Today is a pretty special day.
If you count our dating years, Tom and I have been together for 14 years. I am 29 years old, so that is pretty much half of my life. Half of my life. I have known this man.
We were awkward teenagers together. We made it through college with a long-distance relationship. And today, we’ve been married for 7 of those 14 years.
I’ve had friends tell me that they really admire Tom and mine’s relationship. They ask us how we made it through a 4-year long-distance relationship, how we work through our differences, how we make it look so easy.
So when my friend Lauren asked me what’s the toughest thing about being married?, she kind of threw me for a minute. That’s not an easy question to answer!
After our wedding, our friends and family would ask what it felt like to be married. And my answer was always that it felt just like dating, except he never went home! The switch from dating and living at home with our parents to being married and living together was hard. Just in the small details you don’t know about someone until you live with them. How they sort (or don’t sort) their laundry, leaving dishes in the sink, how the other person interprets time when you ask them to do something (I asked you to do the dishes. Why are you still sitting on the couch 38 seconds later?).
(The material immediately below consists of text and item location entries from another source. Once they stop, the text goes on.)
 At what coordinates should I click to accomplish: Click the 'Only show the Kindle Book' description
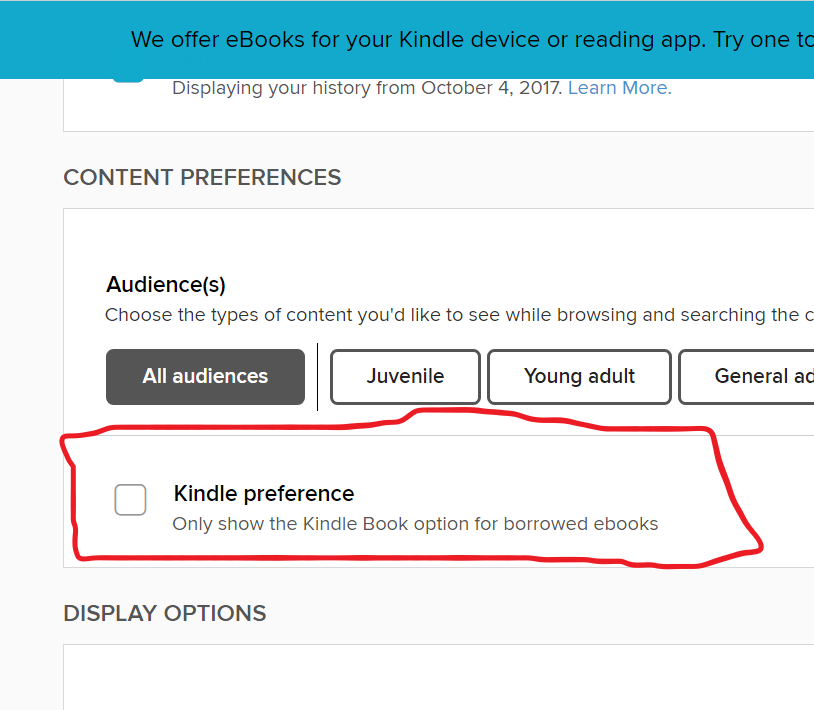point(415,524)
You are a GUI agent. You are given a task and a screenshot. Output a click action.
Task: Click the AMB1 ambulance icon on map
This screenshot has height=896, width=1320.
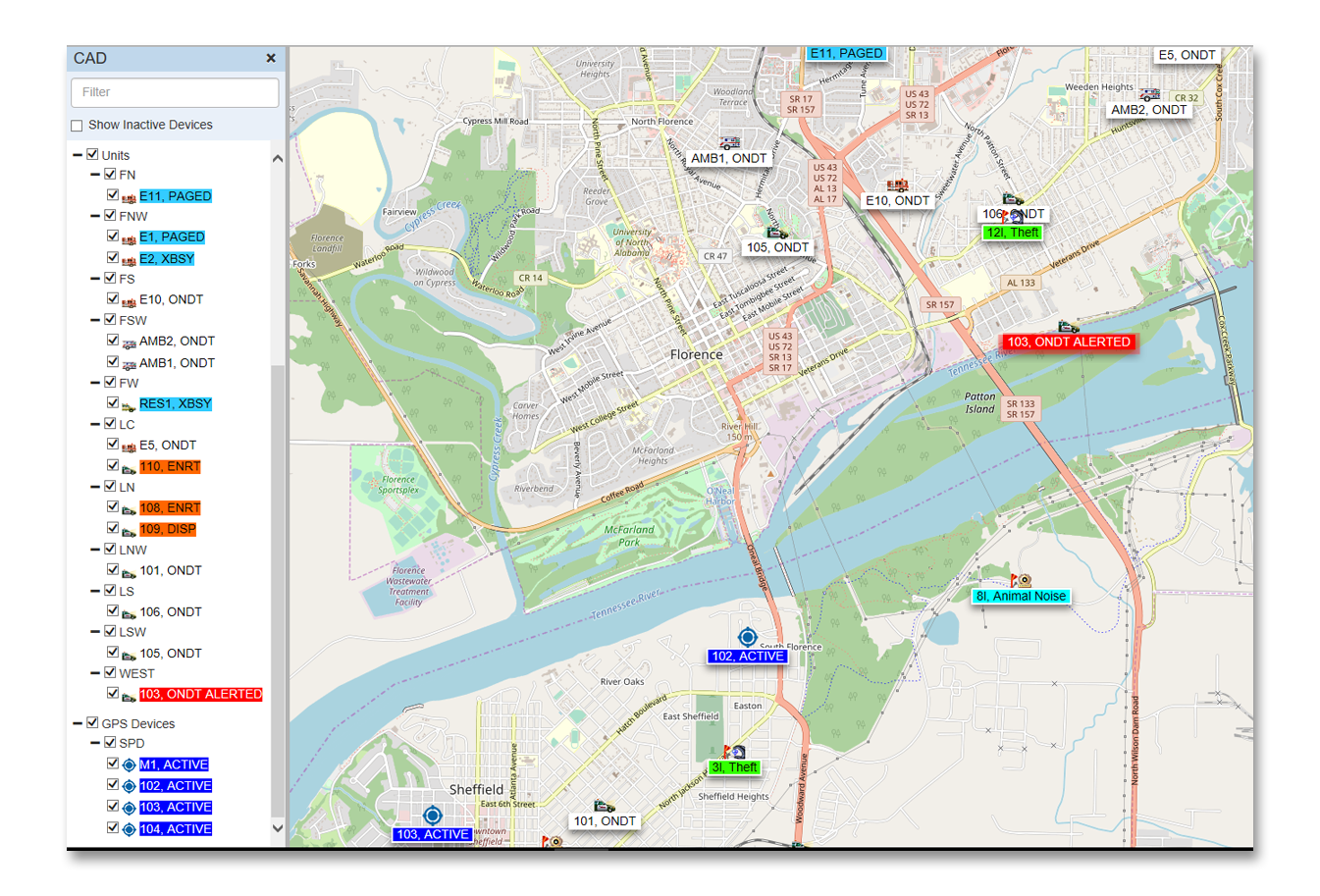point(729,143)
Now? With 7 years of marital bliss under our belts? I’d say the toughest thing about being married is the trap of taking each other for granted. We have been each other’s lives for so long that it’s easy to forget the incredible responsibility we have to each other. It’s easy to go through the motions of our daily lives and miss the little things. It’s not that we don’t appreciate each other; it’s that I think sometimes it’s easy to forget to truly see each other. To pause our regular lives and really connect, really listen. Because this is what matters most in a relationship – to listen, to love, to be truly connected to one another.
Happy Anniversary, Tom. Each and every day with you is time well-spent. And I wouldn’t trade it for the world.